Adam was strongly devoted to Saint Teilo (associated with Llandaff Cathedral) and to Saint Thomas of India, whose cult had been vitalised by Dominican missions in Asia.

==Rome==
However, Adam forfeited the King's favour and was either effectively banished or chose to leave England for Rome in February 1402 with the sanction of the Crown, having begged for the King's pardon for the Westminster misdeed, which pardon was granted in January 1403. There Adam realised he could impress other influential people. Once in Rome he met Pope Boniface IX and Pope Innocent VII, both of whom were sufficiently impressed to offer him English bishoprics in 1404. He was later successively nominated to the sees of Hereford and St David's, but was unable to obtain possession of either. Antipope Benedict XIII also nominated him to Llandaff.

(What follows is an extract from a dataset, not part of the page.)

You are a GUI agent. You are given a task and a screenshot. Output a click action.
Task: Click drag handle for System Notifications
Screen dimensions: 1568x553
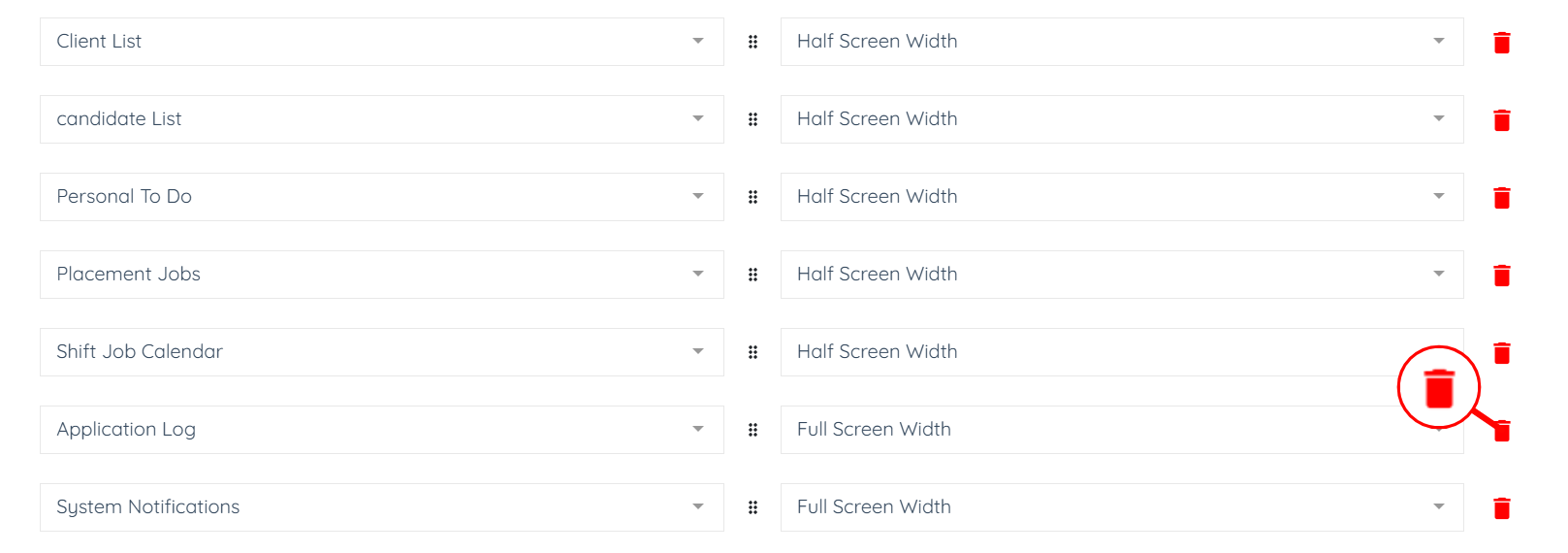(752, 507)
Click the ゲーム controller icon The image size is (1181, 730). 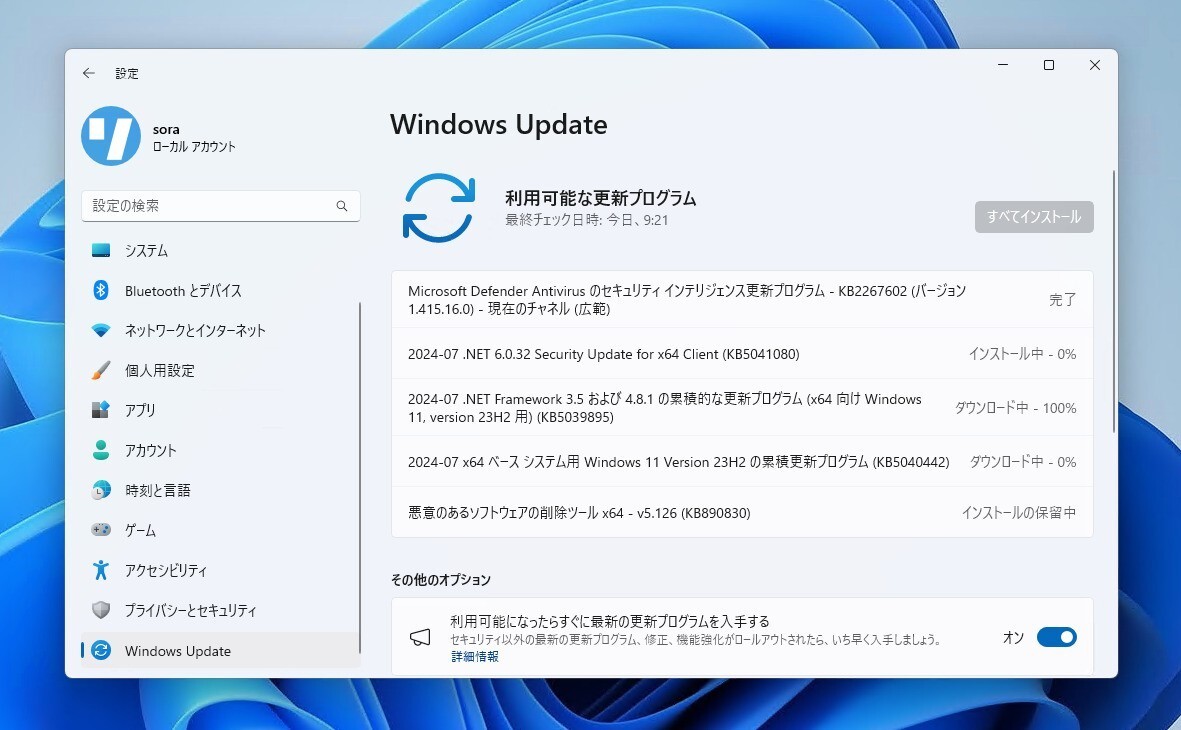100,530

Events outside his influence or control took over. The rebellion of Owain Glyndŵr was enveloping Wales and focusing attention from England. In the summer of 1405 riots swept Rome, driving the Pope from the city in August, stranding Adam and leaving him far from home, separated from patronage and exacerbated by Adam's own dangerous illness, suffered probably as a result. Adam left Rome in June 1406, making his way to Bruges. Here he attended closely to events in Wales and England and again developed his legal work, in France and Flanders this time. He listened to the plans of Henry Percy, 1st Earl of Northumberland, to overthrow King Henry IV, but adroitly avoided any implication, involvement or commitment to either side.

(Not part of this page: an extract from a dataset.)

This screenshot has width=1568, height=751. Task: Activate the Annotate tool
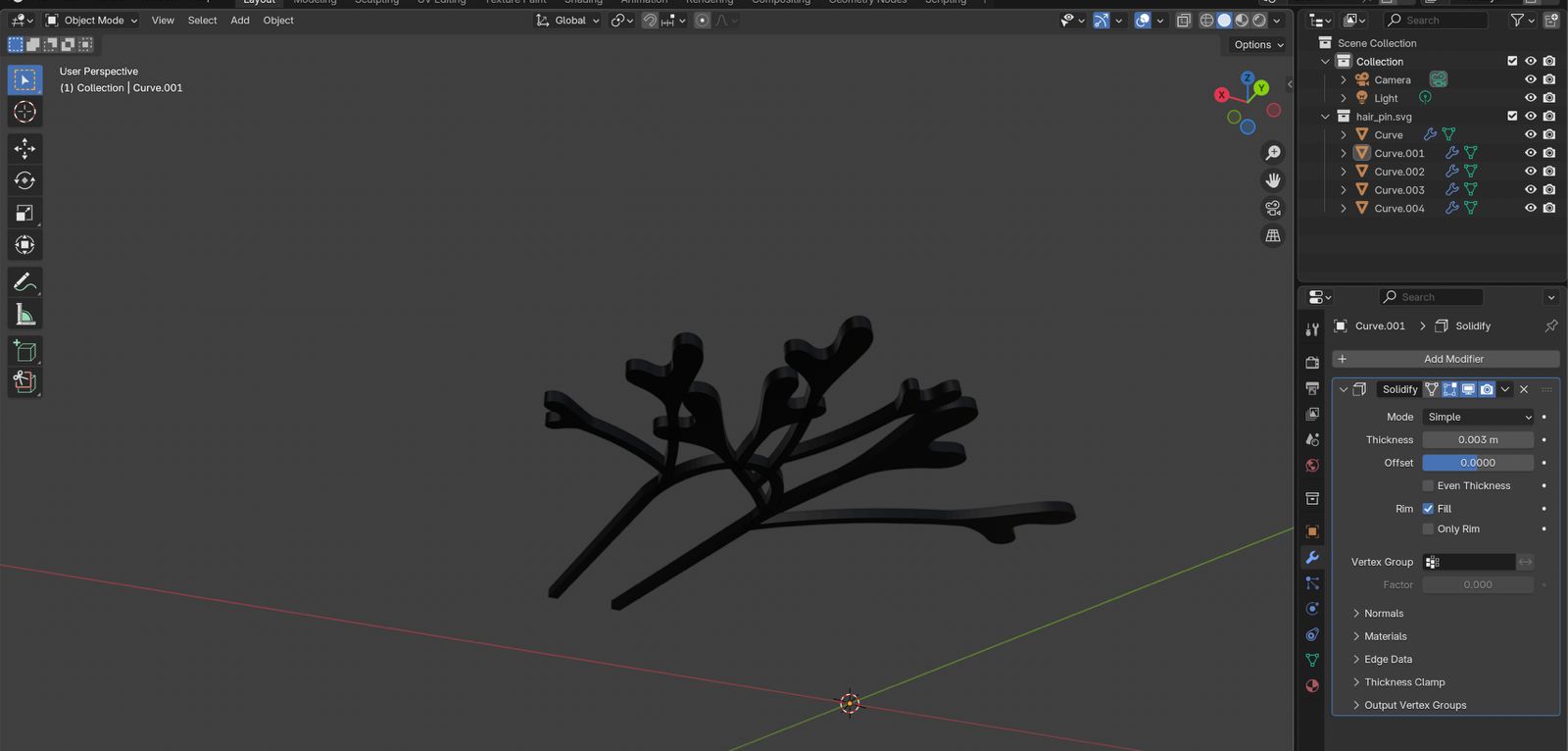24,282
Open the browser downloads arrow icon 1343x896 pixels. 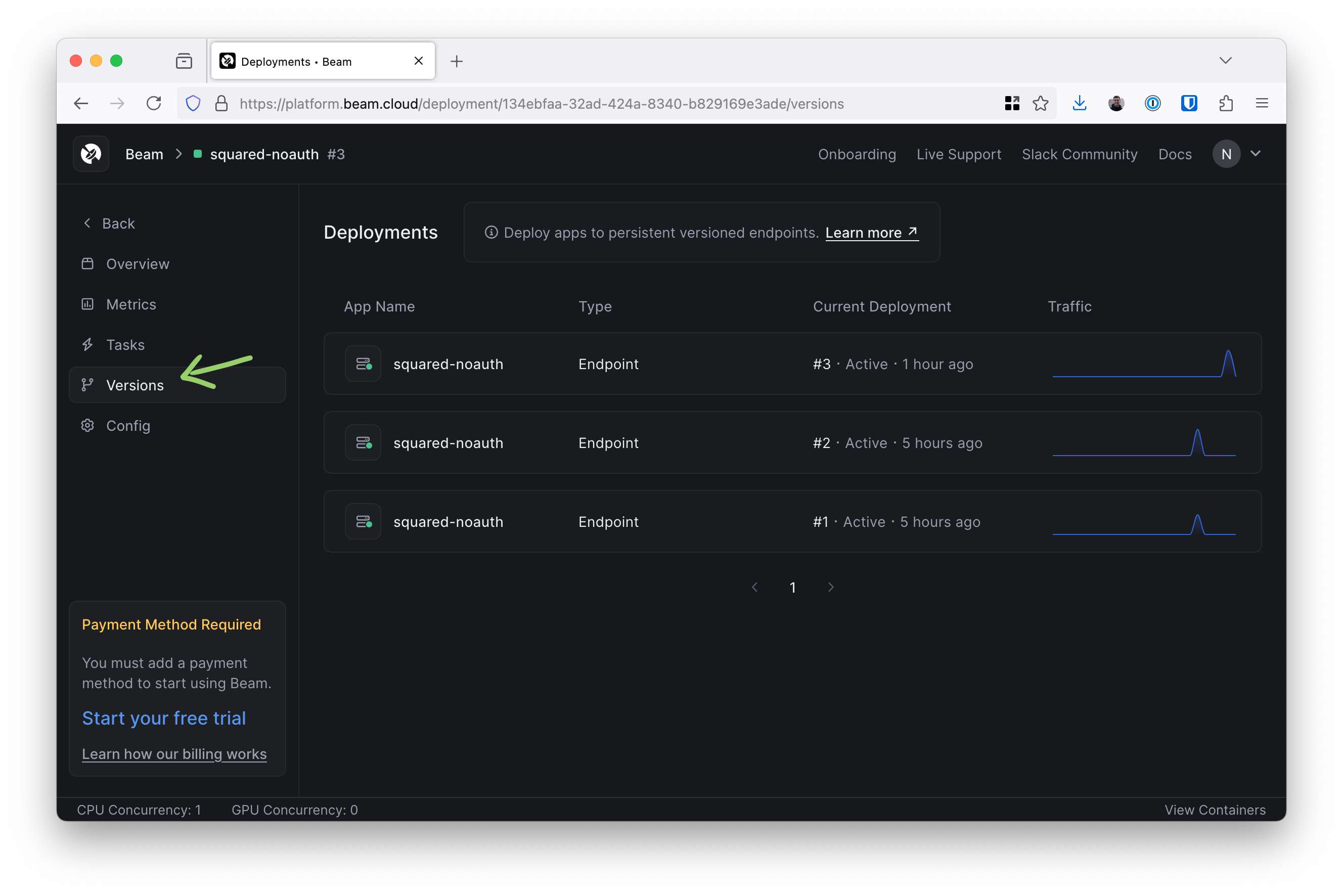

In 1408 Adam was ready to return to Wales, landed at Barmouth, and hoped to secure the Lordship of Powis, then held by Edward Cherleton – whose first wife's dower had included the Lordship of Usk. Adam lived under Cherleton's protection for some years at this period, as a poor Chaplain at Welshpool.

==Legacy==
In March 1411 Adam was granted a royal pardon, which should have signalled his return to influence. However, in 1414 Thomas Arundel died and a major patron's influence was removed. Adam spent the rest of his life and career in relative obscurity. In 1423 he was the incumbent of St Cybi's Church, Llangybi, Monmouthshire, near his birthplace. He died in 1430 and was buried in the priory church at Usk, where his epitaph, composed in Welsh cywydd metre, can still be seen. His will, also preserved, includes bequests to Llandaff Cathedral and to friaries in Newport and Cardiff as well as to individual persons bearing Welsh names. He makes a legacy to his executor and one to a relative, one Edward ab Adam, quite a telling gift: Adam's own copy of Ranulf Higden's Polychronicon, maybe his own inspiration as a young boy. With it he must have left the material that formed his chronicle to 1421, which twenty years later was put in manuscript form.

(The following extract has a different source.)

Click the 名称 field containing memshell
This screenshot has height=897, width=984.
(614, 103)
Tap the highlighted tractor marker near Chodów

This chronicle is his major legacy, providing contemporary detail on events in Wales, England and abroad and an insight into the life of an educated man moving through important spheres of influence at the time. He met Kings and Popes, chronicled the Peasants' Revolt (the chronicle opens with a description of Jack Straw) and the Byzantine Emperor Manuel II Palaiologos's Christmas visit to Richard II, lived in various cities and towns, but was often on the move. Observant of phenomena from his youth, Adam is struck by the beauty of Lake Lucerne and the quality of Beaune wine, but draws a pessimistic conclusion about the night-time behaviour of Rome's canine population. He offered a useful interpretation of the history of his times. The chronicle throws particular light on the Owain Glyndŵr revolt. The interest of the content is generally far superior to the Latinity of the work.

The Chronicle survives in a single manuscript. At some point, the final quire of the manuscript became separated from the manuscript. This was discovered in 1885 at Belvoir Castle, where it remains. The main manuscript is in the British Library (Add. MS 10104).

His Latin chronicle of English history from 1377 to 1421 was edited and translated by Edward Maunde Thompson for the Royal Society of Literature, as Chronicon Adæ de Usk.